I missed this thread when it started, but I agree with some of the earlier posts that the changes made to the track (Tambarello especially) really make it boring. Soon, Hungaroring will be more exciting!

The pit strategies (2 stops vs 3 stops) were about the only thing that made the race interesting - and the drama of the Schumacher family.

Testing on Tuesday and Wednesday at Mugello has also been interesting (maybe they should just show us that instead of the races). Both FIAT and Diamler did race simulations and Räikkönen was faster than Badoer (in the new car).

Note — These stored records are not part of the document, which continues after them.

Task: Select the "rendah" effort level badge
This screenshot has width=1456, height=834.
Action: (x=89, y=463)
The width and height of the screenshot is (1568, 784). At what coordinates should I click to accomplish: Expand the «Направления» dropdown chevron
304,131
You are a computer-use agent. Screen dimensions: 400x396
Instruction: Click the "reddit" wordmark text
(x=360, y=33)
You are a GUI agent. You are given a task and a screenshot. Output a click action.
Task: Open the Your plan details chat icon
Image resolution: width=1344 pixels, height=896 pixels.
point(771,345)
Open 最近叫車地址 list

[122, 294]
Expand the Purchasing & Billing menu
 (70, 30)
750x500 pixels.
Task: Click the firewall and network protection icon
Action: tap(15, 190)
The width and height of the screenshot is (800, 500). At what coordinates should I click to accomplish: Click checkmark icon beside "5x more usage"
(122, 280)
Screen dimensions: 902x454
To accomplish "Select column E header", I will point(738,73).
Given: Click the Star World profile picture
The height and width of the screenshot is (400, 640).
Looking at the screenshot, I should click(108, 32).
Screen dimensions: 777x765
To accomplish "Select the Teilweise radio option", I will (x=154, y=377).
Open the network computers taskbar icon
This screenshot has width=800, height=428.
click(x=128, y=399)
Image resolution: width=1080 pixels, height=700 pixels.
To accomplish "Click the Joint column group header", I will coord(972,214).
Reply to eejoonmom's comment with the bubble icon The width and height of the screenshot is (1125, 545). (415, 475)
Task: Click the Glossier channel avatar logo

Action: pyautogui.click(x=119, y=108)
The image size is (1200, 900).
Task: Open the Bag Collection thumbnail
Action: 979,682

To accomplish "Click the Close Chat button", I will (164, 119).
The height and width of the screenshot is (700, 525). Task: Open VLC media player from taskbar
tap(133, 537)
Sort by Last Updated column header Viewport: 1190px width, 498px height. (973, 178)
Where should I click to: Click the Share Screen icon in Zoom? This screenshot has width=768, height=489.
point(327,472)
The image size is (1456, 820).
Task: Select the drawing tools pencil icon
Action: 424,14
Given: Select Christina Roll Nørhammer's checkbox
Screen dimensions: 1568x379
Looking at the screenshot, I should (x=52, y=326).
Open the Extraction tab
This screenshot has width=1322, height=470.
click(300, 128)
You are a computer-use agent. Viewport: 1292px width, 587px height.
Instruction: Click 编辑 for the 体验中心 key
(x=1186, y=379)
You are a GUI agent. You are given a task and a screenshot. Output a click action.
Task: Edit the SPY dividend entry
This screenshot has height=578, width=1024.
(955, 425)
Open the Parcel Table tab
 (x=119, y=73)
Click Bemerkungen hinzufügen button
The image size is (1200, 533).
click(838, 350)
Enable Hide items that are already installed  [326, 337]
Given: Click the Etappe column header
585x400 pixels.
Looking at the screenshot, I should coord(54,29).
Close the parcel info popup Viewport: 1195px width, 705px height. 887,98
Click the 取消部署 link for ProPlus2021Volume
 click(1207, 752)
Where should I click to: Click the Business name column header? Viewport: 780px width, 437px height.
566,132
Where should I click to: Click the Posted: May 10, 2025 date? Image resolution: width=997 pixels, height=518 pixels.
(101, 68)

Murray Walker has been attempting a character assasination on Kimi in the British press this week as well. Makes me laugh because the guy really does not seem to know how to behave in front of a camera! It makes me miss Häkä a lot.

The sig? Yes, the thanks go to Alex!


----------



## richard (Apr 3, 2002)

I don't know why everyone picks on Kimi. I could care less what a driver's personality is like. The chance of going out for a few beers with him is about nil. I love the way he drives and that all that counts isn't it?


----------



## a.k.a. Jorg Muller (Apr 3, 2003)

*two personnas*

If you judge Kimi by his 'top 3' interviews, he's a bit stiff, but if you watch the one-on-one interviews (ala the one in Brazil conducted by Peter Windsor) you'll see he's got a dry sense of humour and I could imagine he'd be fun to down a couple Karjala's with...


----------



## Patrick (Dec 23, 2001)

*Re: two personnas*



a.k.a. Jorg Muller said:


> *If you judge Kimi by his 'top 3' interviews, he's a bit stiff, but if you watch the one-on-one interviews (ala the one in Brazil conducted by Peter Windsor) you'll see he's got a dry sense of humour and I could imagine he'd be fun to down a couple Karjala's with... *


I think that due to the rural area that he is from, he only would drink Lapin Kulta.


----------



## a.k.a. Jorg Muller (Apr 3, 2003)

*or 'Estonian sh!t' as my friend from*

Tampere refers to the white-lightning moonshine he gets from a friend in Estonia


----------



## Patrick (Dec 23, 2001)

*Re: or 'Estonian sh!t' as my friend from*



a.k.a. Jorg Muller said:


> *Tampere refers to the white-lightning moonshine he gets from a friend in Estonia *


I wonder why he buys it from Estonia; there are places a little closer to Tam-perkele to buy pure alcohol!


----------